D’ailleurs, il semble bien qu’on puisse identifier une séquence historique précise qui a été un élément décisif pour cette perte. Et c’est celle d’un complot !
En cette même année 1989 s’initie secrètement aux États-Unis une campagne climato-sceptique financée à coup de millions de dollars par des industriels nord-américains du charbon et du pétrole par l’intermédiaire d’associations idéologiques conservatrices – les noms et circonstances ont pu être suffisamment documentés par des enquêtes rétrospectives. Il s’agit d’insinuer le doute dans le consensus scientifique sur le réchauffement climatique en imposant des articles climato-sceptiques dans la presse, et d’abord dans les revues scientifiques (quelques scientifiques conservateurs sont enrôlés pour cela), jusqu’à imposer dans les opinions publiques la présence de la thèse du « climato-scepticisme » afin qu’on en tire l’impression que le réchauffement climatique, n’étant qu’une thèse parmi d’autres, est discutable (on reproduit la même tactique employée 20 ans plus tôt au profit des cigarettiers pour discréditer l'information sur la toxicité de la cigarette). Dès lors il devient possible d’appâter vers le climato-scepticisme qui peut apparaître comme la thèse la plus agréable à entendre. C’est ainsi que l’opinion publique se divise, que des politiciens conservateurs états-uniens se convertissent au climato-scepticisme, et que, finalement, au début des années 2000, les États-Unis, puis le Canada – alors les deux pays les plus gros émetteurs de gaz à effet de serre – se désengagent de la Convention internationale de Kyoto (1997) qui avait fixé des règles d’une décroissance mondiale des émissions carbonées.
Tel fut cet épisode décisif suite auquel les populations sont devenues orphelines du bien commun. Et sans bien commun, l’existence de chacun est minée par un vide intérieur qui est celui de son manque de sens.
Ce qu’il faut bien comprendre c’est qu’adhérer à un récit complotiste, c’est renouer avec le bien commun. Car le bien commun devient alors évident comme démasquage du complot. Dès lors, en tant qu’il exprime cette soif de bien commun profondément humaine, il est vain d’incriminer le tenant d’une thèse complotiste.
Par contre, il faut dénoncer les manipulateurs populistes qui diffusent la thèse complotiste en y mettant une pression émotionnelle intense et systématique qui paralyse l’esprit critique, selon les recettes psychologiques éprouvées de la propagande, car ils ont une idée de carriérisme personnel derrière la tête. Quoiqu’il soit à la portée de tous d’en débusquer les procédés.

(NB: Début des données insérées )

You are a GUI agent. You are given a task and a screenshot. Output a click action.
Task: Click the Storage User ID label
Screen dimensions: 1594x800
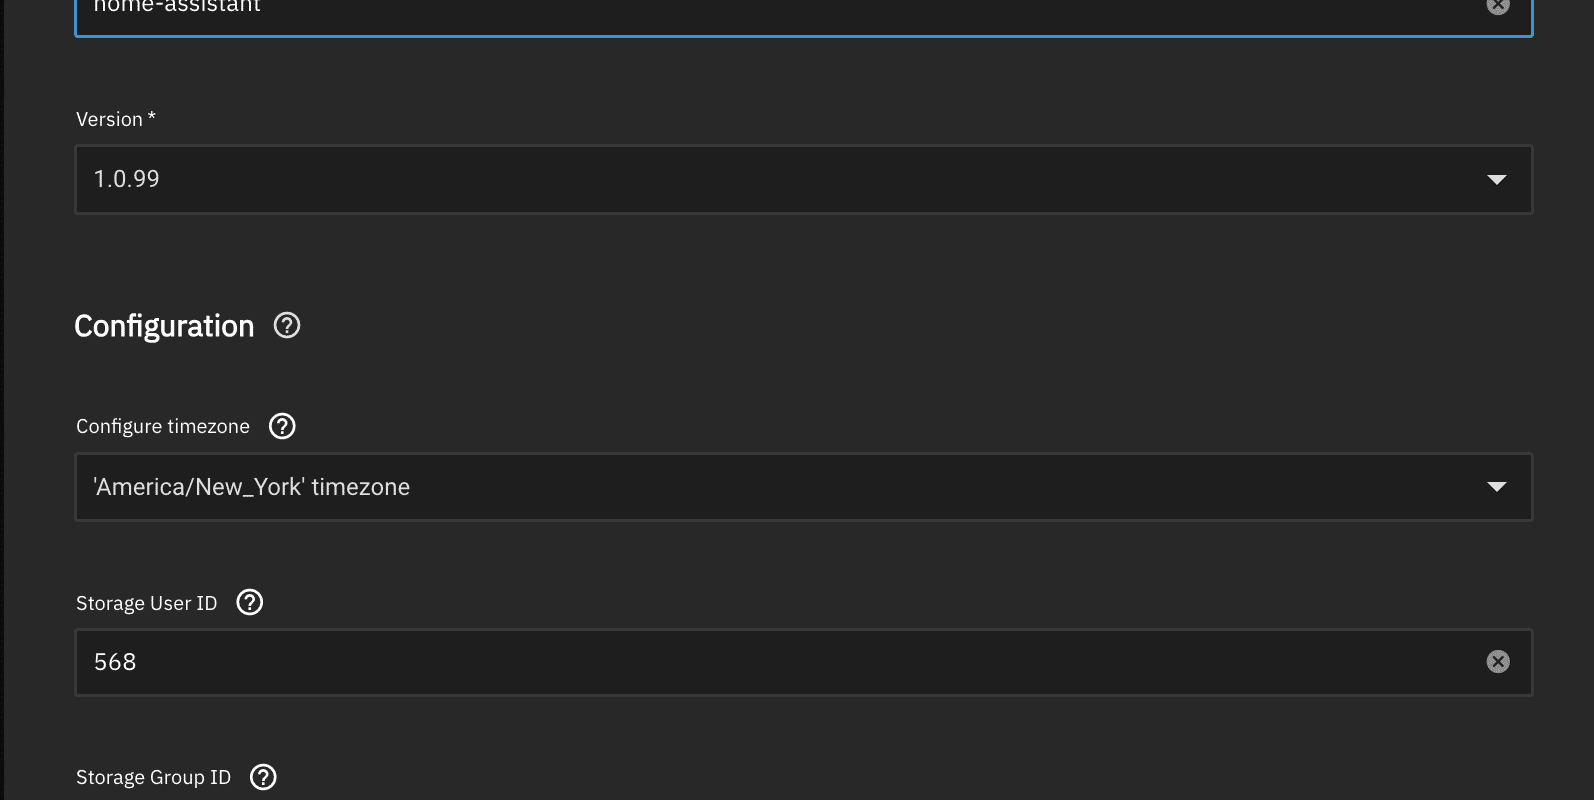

Mais la limite la plus grave de cette réponse simpliste au manque de bien commun est dans les comportements d’injustice et de violence qu’elle peut secréter. Car, comme on l’a vu, le caractère nécessairement flou du mot qui désigne les comploteurs laisse ouverte la porte aux fantasmes concernant des groupes sociaux dont les petites différences focalisent nos sentiments négatifs en les transformant en haine ciblée. Bref, derrière ces dénonciations imprécises de comploteurs peut aisément se cacher un phénomène de chasse au bouc émissaire.
Au fond, le récit complotiste est une manière facile, trop facile, de rétablir le bien commun. Il simplifie outrageusement l’étiologie du problème social.
Il n’y aura de restauration d’une perspective de bien commun qui vaille que de nous tous, nous qui souffrons de son absence, nous qui, si nous avons l’idée de lever la tête de nos smartphones avant qu’il ne soit trop tard, n’aurons de cesse de la rétablir collectivement, jusqu’au point où seront délégitimés les individus de pouvoir dont les discours peuvent en être fleuris, mais qui, dans leurs actes, négligent ou même se moquent du bien commun, se faisant ainsi les fossoyeurs de l’avenir.
Pour retrouver cette confiance en notre devenir collectif, il est nécessaire de tirer toutes les leçons de ce complot des années 90 qui a été décisif pour défaire le sens de nos existences en faisant accroire le climato-scepticisme.
Finalement, la recrudescence actuelle du complotisme, en se manifestant comme symptôme d’un manque général de perspective de bien commun, révèle bien l’existence d’un complot. Mais ce n’est pas celui qu’on croit.